Of course, I am not here offering solutions, but rather making some sketchy remarks to do with identifying the challenges which workers in the West face in the light of the deteriorating conditions under which work is conducted. I suggest that in an understanding of this, a proper sense of the nature and ramifications of 'violence' is necessary. We do not understand what is at stake in current debates over the nature of work and the proper direction of society if we restrict ourselves to narrow conceptions of violence; if we do not take time to appreciate forms of violence which, being silent, hide in plain sight.

 

[1] See Rachels, James (1975). Active and passive euthanasia. In Steven M. Cahn (ed.), Exploring Philosophy: An Introductory Anthology. Oxford University Press. In the case as so described the intuition is I think a sound one, though what conclusions if any we may draw from it concerning euthanasia is another matter.

[2] The reference to 'reasonability' here builds standards which keep us from having to endorse a milquetoast relativism, according to which a person can, by a word, consent to any degree of harm. Difficulties, both moral and legal, emerge in extreme cases – such as people who 'consent' to being killed and eaten. Whatever we want to say about extreme cases, our philosophy must at the very least recognise them as difficulties – recognise, that is, the fact that considerations may push and pull us in different directions.

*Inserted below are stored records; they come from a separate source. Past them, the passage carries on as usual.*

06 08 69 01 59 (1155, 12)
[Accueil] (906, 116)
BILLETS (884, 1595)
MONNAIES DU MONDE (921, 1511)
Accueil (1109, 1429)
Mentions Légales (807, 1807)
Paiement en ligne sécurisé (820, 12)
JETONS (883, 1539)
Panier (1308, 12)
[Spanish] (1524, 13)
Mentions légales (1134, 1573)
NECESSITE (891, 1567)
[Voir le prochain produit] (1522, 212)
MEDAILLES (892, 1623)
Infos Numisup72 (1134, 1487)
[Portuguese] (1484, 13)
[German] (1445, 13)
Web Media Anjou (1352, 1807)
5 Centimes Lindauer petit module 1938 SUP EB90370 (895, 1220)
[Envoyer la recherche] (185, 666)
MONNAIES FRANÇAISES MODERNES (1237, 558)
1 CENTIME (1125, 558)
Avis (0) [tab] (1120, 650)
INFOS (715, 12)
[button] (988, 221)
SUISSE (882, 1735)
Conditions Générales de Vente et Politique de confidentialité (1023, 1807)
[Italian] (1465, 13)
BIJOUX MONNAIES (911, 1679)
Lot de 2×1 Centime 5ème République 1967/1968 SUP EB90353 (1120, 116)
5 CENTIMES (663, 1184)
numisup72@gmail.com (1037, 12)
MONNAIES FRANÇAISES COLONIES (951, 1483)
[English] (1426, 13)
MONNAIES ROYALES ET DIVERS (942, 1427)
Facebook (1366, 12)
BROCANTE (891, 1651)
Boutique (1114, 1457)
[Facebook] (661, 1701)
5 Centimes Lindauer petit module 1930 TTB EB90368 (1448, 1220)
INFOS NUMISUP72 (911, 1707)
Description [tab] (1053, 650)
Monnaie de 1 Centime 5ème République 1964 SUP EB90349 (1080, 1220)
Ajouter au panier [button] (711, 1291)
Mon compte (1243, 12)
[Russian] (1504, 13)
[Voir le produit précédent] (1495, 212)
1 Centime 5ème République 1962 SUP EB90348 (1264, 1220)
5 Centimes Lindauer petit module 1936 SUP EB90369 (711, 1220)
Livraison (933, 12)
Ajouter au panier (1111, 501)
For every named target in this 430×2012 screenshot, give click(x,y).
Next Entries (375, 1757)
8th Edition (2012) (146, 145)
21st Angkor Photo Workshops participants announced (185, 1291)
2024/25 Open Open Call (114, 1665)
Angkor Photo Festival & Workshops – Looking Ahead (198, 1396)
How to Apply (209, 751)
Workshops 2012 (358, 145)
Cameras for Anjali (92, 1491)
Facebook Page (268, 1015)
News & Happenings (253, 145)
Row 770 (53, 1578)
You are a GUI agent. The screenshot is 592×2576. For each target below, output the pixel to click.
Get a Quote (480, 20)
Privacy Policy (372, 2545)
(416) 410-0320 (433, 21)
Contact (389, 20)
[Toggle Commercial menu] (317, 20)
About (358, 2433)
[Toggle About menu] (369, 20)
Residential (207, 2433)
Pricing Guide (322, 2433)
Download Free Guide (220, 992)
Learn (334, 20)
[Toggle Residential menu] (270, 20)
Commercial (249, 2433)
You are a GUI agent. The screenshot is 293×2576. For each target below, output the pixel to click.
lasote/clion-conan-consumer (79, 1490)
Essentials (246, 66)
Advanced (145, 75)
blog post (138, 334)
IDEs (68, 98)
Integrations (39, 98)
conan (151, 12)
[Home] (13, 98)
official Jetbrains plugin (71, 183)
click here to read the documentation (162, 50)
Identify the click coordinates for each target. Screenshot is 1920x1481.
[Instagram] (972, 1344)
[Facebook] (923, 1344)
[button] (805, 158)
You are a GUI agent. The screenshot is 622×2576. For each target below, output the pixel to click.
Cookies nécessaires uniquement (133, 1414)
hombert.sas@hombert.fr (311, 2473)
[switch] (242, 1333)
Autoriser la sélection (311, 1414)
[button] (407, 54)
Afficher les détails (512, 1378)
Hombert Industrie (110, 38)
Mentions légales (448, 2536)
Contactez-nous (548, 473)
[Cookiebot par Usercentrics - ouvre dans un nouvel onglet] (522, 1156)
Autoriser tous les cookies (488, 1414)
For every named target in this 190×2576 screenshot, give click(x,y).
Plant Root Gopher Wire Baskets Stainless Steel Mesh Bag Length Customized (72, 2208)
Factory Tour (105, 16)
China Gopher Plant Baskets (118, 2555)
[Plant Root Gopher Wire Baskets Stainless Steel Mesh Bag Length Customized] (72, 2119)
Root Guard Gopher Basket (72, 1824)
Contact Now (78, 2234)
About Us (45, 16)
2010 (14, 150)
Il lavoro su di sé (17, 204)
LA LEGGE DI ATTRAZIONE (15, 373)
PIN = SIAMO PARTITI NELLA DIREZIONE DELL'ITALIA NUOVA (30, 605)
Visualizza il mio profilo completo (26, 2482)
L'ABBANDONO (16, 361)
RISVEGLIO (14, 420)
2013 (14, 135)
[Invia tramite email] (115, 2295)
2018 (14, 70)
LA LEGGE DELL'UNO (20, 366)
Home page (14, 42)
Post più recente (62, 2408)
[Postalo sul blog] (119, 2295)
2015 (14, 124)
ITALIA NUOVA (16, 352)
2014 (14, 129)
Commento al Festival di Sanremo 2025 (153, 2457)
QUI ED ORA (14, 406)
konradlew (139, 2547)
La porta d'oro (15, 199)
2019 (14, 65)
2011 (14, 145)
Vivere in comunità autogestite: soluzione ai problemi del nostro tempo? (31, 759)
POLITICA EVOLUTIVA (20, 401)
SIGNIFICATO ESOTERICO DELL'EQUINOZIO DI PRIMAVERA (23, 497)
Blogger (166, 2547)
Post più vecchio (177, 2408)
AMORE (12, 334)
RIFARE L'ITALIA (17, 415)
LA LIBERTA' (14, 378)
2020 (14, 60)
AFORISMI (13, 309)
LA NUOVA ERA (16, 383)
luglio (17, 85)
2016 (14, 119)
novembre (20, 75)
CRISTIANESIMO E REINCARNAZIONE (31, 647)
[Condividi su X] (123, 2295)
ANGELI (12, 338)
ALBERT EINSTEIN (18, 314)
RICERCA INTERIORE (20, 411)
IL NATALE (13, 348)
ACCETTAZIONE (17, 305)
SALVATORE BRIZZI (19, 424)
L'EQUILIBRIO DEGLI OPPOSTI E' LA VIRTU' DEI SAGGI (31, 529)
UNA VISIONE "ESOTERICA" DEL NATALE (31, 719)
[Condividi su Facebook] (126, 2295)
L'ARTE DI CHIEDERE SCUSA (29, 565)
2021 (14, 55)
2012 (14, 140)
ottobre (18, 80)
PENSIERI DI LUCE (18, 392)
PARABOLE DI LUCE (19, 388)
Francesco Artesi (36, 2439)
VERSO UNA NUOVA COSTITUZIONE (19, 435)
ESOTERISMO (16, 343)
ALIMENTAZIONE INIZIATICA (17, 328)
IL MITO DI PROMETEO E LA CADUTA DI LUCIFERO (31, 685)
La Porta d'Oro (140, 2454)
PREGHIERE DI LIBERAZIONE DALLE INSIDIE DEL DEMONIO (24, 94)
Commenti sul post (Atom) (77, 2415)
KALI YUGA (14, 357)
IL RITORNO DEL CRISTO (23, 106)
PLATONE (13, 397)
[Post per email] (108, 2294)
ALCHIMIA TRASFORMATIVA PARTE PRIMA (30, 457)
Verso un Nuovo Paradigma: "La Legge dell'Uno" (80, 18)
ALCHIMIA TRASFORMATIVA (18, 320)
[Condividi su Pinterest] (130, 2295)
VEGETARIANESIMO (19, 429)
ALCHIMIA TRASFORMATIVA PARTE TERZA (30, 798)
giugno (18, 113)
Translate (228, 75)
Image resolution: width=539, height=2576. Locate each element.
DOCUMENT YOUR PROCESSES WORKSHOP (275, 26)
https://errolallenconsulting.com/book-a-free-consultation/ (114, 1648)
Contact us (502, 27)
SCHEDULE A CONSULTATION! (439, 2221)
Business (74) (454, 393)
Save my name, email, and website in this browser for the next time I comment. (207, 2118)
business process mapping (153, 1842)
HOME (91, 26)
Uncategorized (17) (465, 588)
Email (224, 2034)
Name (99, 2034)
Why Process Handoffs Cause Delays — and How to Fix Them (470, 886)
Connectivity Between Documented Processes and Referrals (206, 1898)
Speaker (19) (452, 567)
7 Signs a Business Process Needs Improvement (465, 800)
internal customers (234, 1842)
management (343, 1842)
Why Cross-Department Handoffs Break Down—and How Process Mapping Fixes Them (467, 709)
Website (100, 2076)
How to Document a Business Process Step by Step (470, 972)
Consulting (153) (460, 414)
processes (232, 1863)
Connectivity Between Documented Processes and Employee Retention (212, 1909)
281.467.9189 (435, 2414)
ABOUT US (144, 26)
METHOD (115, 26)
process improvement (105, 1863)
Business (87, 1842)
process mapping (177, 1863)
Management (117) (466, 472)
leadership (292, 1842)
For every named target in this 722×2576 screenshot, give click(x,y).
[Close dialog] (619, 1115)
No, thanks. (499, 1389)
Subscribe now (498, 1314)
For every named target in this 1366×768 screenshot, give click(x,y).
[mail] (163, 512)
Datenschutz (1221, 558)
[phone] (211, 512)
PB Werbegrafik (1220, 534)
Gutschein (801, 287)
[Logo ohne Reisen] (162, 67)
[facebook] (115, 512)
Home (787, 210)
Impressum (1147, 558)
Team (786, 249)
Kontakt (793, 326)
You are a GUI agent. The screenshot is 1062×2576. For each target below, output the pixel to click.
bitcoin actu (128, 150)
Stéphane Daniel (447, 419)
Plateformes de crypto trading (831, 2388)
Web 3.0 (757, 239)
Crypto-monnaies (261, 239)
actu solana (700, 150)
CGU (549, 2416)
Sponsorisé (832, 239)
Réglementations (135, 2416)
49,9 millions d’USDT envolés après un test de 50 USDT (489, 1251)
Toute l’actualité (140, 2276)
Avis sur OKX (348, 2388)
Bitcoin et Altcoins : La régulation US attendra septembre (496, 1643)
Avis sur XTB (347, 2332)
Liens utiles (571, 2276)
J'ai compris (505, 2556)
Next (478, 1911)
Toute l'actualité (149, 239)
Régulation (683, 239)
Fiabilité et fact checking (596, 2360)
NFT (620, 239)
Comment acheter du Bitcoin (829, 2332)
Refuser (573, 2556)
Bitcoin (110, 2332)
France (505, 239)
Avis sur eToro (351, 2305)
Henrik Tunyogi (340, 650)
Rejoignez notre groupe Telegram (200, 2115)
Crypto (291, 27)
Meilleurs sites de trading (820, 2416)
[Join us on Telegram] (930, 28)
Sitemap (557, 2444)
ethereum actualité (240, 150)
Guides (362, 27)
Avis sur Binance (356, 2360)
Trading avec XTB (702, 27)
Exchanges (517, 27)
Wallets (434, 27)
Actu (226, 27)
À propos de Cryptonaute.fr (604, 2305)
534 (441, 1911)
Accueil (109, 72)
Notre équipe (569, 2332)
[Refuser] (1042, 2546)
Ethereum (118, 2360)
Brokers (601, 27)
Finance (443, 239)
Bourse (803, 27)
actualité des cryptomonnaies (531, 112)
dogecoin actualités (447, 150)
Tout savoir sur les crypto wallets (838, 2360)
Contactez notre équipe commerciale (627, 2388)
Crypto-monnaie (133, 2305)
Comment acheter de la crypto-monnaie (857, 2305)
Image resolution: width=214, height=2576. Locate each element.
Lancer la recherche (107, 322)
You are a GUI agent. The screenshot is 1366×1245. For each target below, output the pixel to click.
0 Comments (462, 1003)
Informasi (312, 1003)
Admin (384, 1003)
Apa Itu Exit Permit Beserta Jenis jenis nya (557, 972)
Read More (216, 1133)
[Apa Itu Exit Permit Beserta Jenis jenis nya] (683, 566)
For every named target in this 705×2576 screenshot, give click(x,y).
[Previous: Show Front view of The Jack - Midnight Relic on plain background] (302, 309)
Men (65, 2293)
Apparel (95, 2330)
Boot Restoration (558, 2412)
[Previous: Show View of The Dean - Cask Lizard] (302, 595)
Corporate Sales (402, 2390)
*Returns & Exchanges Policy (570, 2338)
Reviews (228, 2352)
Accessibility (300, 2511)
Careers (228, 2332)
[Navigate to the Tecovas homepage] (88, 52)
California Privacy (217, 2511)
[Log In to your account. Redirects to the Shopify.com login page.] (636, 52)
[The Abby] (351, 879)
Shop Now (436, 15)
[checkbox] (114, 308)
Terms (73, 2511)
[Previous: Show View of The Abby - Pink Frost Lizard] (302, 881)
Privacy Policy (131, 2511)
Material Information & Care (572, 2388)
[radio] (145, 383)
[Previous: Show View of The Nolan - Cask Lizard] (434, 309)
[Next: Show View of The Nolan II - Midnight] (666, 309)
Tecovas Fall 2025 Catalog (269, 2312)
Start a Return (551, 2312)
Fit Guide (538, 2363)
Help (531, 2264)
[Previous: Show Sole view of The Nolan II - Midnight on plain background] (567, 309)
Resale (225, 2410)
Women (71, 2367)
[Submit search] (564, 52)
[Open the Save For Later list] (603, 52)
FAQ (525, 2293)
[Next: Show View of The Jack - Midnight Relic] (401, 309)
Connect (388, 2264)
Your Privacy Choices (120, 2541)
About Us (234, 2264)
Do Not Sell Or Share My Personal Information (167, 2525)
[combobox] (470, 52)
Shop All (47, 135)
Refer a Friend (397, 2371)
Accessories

[3] As a specification of the injustices of our current global economic system this account is of course woefully incomplete. For instance, it neglects the degrading social and environmental conditions in LEDCs upon which the material prosperity of the UK and the USA so much depends. Slaves are now cheaper and more plentiful than at any other time in human history.

[4] Thus, in the UK living in a deprived area of the North East is worse for your health than living in a similarly deprived area in London, to the extent that life expectancy is nearly five years less. See https://www.health.org.uk/publications/reports/the-marmot-review-10-year...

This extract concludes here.